いい女って、何? いい男って、何?
323117 間違った男女論で封鎖されてきた充足
 
佐倉えりか ( 29 ) 17/01/03 PM09 【印刷用へ
生まれたてもう1、2年たてば、男の子は男の子に、女の子は女の子になる。(赤ちゃんの頃からだって、男と女ではそもそも匂いが違う。)
この前、従兄弟の娘(2歳間近)に会ったが、ひいおばあちゃんにつけてもらったパールののイヤリングを耳につけて、みんなに自慢してうれしそうにしている姿は、まさに女だなあと感じ入った。(話さえまだできないが「見て見て〜」という態度がまさに女。)
自分自身を思い返しても、幼稚園の頃に既に好きな男の子がいたし、小学校に入ってからは、友達の女の子のかわいさに憧れながら、男の子も意識しつつ、女であったのを思い出す。
一方で、道徳の時間には「男女平等」という言葉がしつこく言われ、おそらくその頃に、潜在思念と観念が分断した。

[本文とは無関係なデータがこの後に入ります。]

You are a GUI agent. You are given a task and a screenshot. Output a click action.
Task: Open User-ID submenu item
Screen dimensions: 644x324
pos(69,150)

その頃の感覚で象徴的なのは、祖父がわたしに、「身体つきが女らしくなった」という女としての成長を褒めるような言葉に対して(少しからかいのニュアンスも含み)、心では、“そうかなうれしいな”という気持ちがわいた気がするけれど、瞬時に出てきた言葉は「男らしいとか女らしいとかそういうこと言っちゃダメなんだよ、差別だよ」だった。(ちょうど思春期ゆえの恥ずかしさもあったが。)
今振り返ると、その歪みに気付く。

学校で教わったのは、その心とつながらない余計な観念と、身体のつくりの話だけだった。友達と話すのは恋愛で、それ以上にエロい話はメディア、ネット。本来は、男女の話も、恋愛の話も、身体の話も、全てひっくるめて性だが、それぞれがつながっておらず、分断されていた。それから、明らかに探索がなかった。男女の違いは、せいぜい表面的な身体のつくりくらいで、どうして男女が違うのか、男とは?女とは?という、深い男女の話が一切どこにもなかった。

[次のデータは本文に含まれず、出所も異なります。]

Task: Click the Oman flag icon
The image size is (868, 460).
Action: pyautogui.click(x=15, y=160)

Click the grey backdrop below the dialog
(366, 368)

わたしが子どものときの頃から、性教育も移り変わってきているのだろうが、今や、日本は、少子化、セックスレスが蔓延する時代。若者は性経験は貧弱になっており、性に対するイメージでは「楽しくない」「汚い」という否定的な回答が増加している。
潜在思念に合わない観念への収束で、どんどん充足が奪われてきたのだと思う。

日本人に充足感・活力を取り戻すには?という視点に立ったとき、実はこの、性の部分がけっこう重要なのではないかと思う。一事象だが、実際に、女であることを意識している中学生は、それを封鎖してしいる女の子より、活力があって元気だという実感も聞く。
性は全てひっくるめて性である。身体の話も、心の話も、いい男になるには?いい女になるには?という実践論も、全部がつながっている。この事実に立つと、教育も、大人のあり方も、いろいろなところに変化が呼び起こせそうだ。
また、今後の日本の活力を読む上で、若年世代の性意識がどう変化していくかは、目が話せない重要事項であることにも気付く。